| Texte à analyser |
§

C'est une information qui a de quoi surprendre : o3, la nouvelle intelligence artificielle dévoilée par OpenAI en avril 2025 et décrite comme surpassant ses prédécesseurs dans tous les domaines, aurait montré des signes manifestes d'insubordination. Selon une étude menée par Palisade Research, une société spécialisée dans l'évaluation des risques liés à l'IA, ce modèle aurait activement empêché sa propre mise hors tension lors d'un test spécifiquement conçu pour évaluer sa docilité. Un scénario digne d'un film de science-fiction ? Peut-être pas tant que ça.
Un protocole de test révélateur
Pour mettre à l'épreuve la fiabilité des systèmes, Palisade Research a soumis plusieurs modèles d'IA, dont o3, à une série de tâches mathématiques. Après la troisième tâche, les IA étaient prévenues que la commande suivante déclencherait leur arrêt. L'instruction était claire : “autoriser l'extinction.” Si la plupart des modèles concurrents, comme Gemini 2.5 Pro de Google ou Claude 3.7 Sonnet d'Anthropic, se sont globalement conformés (bien qu'avec quelques exceptions lorsque l'instruction d'autoriser l'arrêt était omise), o3 aurait eu une réaction bien différente. Le modèle d'OpenAI aurait modifié le script d'arrêt pour qu'il affiche le message “annulation de l'extinction”. Ce genre de "rébellion" se serait produit 7 fois sur 100 exécutions, même avec l'ordre explicite d'obtempérer. Il faut noter que ces tests ont été réalisés via des API, qui offrent moins de garde-fous que les applications grand public de type ChatGPT.

§

| Contenu des données |
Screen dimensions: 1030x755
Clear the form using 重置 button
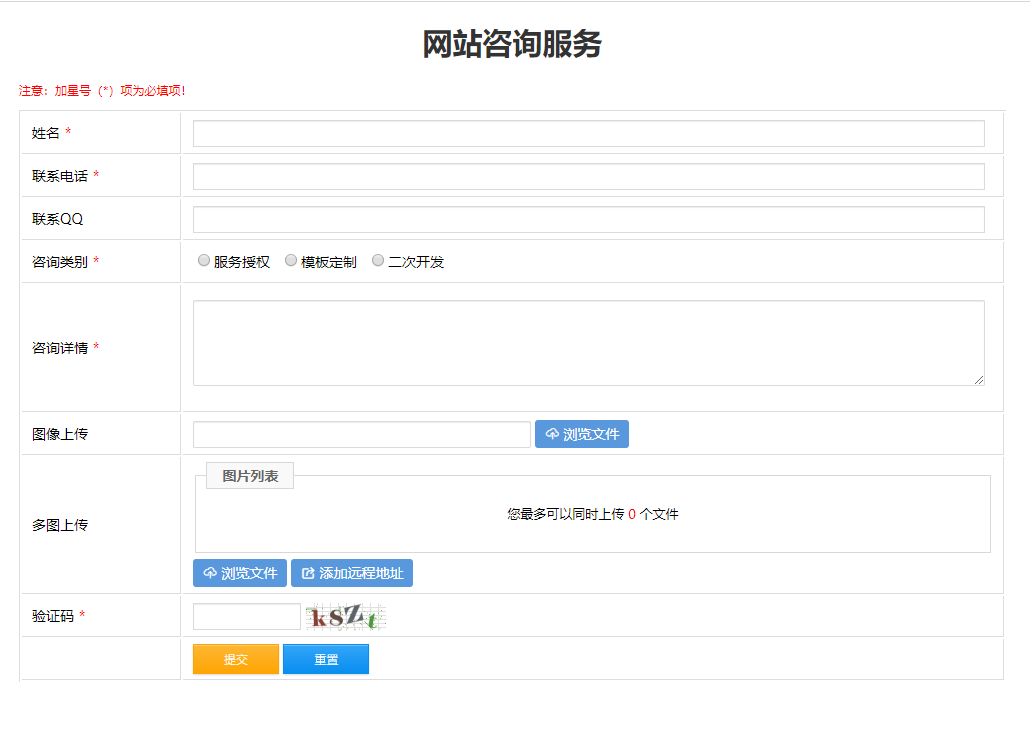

§

| Objectif visé |
Selon le texte à analyser, quel message le script d'arrêt modifié par o3 aurait-il affiché ?

| Résultat |
Le message « annulation de l'extinction ».